Katholische Jugend gegen HJ
Auf dem Stephansplatz bricht eine unglaubliche Stimmung aus. Unter den Jugendlichen herrscht Jubel, eine neue Hoffnung, dass es doch möglich ist, sich gegen die Diktatur zu wehren. Die Nazis, die nicht voraussehen, welche Formen diese katholische Feier annehmen wird, kommen zu spät, um die Versammlung aufzulösen. Erst gegen Ende, als die Kundgebung vorbei und ein Großteil der Leute schon wieder weg ist, taucht ein Rudel HJ-Führer auf, aber sie können nichts mehr ausrichten.
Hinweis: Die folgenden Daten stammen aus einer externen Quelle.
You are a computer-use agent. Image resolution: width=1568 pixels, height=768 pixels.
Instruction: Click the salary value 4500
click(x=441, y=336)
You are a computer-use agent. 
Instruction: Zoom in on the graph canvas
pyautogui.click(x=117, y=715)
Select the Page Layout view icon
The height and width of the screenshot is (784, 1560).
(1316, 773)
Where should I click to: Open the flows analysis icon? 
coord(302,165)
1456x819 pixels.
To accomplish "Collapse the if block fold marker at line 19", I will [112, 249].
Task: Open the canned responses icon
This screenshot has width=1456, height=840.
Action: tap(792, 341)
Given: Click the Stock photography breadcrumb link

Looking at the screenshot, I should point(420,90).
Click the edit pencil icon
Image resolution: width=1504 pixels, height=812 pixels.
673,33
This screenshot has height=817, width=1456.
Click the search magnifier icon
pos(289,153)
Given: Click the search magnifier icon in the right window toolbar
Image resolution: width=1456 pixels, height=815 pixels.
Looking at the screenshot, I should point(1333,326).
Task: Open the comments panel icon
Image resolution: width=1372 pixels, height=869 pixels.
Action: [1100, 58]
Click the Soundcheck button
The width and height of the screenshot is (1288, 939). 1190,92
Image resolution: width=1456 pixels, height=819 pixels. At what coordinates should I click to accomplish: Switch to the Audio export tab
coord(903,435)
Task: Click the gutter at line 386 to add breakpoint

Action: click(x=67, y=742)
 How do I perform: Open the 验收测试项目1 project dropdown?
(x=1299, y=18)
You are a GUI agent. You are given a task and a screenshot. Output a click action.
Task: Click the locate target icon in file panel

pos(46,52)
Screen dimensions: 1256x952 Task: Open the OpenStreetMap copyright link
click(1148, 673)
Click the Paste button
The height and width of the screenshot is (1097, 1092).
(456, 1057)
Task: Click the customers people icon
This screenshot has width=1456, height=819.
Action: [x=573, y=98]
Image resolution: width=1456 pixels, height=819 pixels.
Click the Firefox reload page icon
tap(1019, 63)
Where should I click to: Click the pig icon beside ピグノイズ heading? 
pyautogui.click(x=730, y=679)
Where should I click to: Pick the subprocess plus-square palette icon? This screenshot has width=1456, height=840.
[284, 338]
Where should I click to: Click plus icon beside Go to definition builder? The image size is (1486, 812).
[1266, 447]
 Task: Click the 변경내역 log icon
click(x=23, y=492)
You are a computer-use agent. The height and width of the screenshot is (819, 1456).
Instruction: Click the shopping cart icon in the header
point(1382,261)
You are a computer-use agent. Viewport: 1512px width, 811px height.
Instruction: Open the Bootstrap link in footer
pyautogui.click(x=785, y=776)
Am nächsten Tag veranstaltet die HJ eine Kundgebung am Stephansplatz und wieder erscheint die katholische Jugend, um dagegen aufzutreten. Es kommt zu Auseinandersetzungen und Prügeleien, und noch am selben Tag lernt Fritz Molden die "Liesl", wie die Wiener das Untersuchungsgefängnis auf der Elisabethpromenade (heute Rossauerlände) nennen, von innen kennen.
Mit Glück überlebt
1941 wird Molden wegen versuchten Landesverrats zu acht Jahren Haft verurteilt. Statt im Gefängnis landet er beim Strafbataillon in der Ukraine, ein Todeskommando, aber er hat Glück und überlebt. Bald darauf gehört er der österreichischen Widerstandsbewegung 05 an, taucht unter und hilft unter Einsatz seines Lebens mit, den Kontakt zu den Alliierten herzustellen und die erste österreichische Regierung ins Leben zu rufen.
Die Unabhängigkeit bewahrt
"Einer, der auszog, das Fürchten zu lernen, es aber nie gelernt hat." So Fritz Moldens Selbstbeschreibung 1982, nachdem sein Verlag in Konkurs geht. Es ist das Ende einer von mehreren Karrieren. Die politische Laufbahn, die ihm nach 1945 als Sekretär von Außenminister Gruber vorgezeichnet scheint, gibt er bald wieder auf, ebenso den diplomatischen Dienst in den USA. Er gründet Zeitungen, erbaut eine Druckerei, verdient damit eine Menge, nur um Jahre später alles wieder zu verkaufen, weil er sich seine Unabhängigkeit bewahren will.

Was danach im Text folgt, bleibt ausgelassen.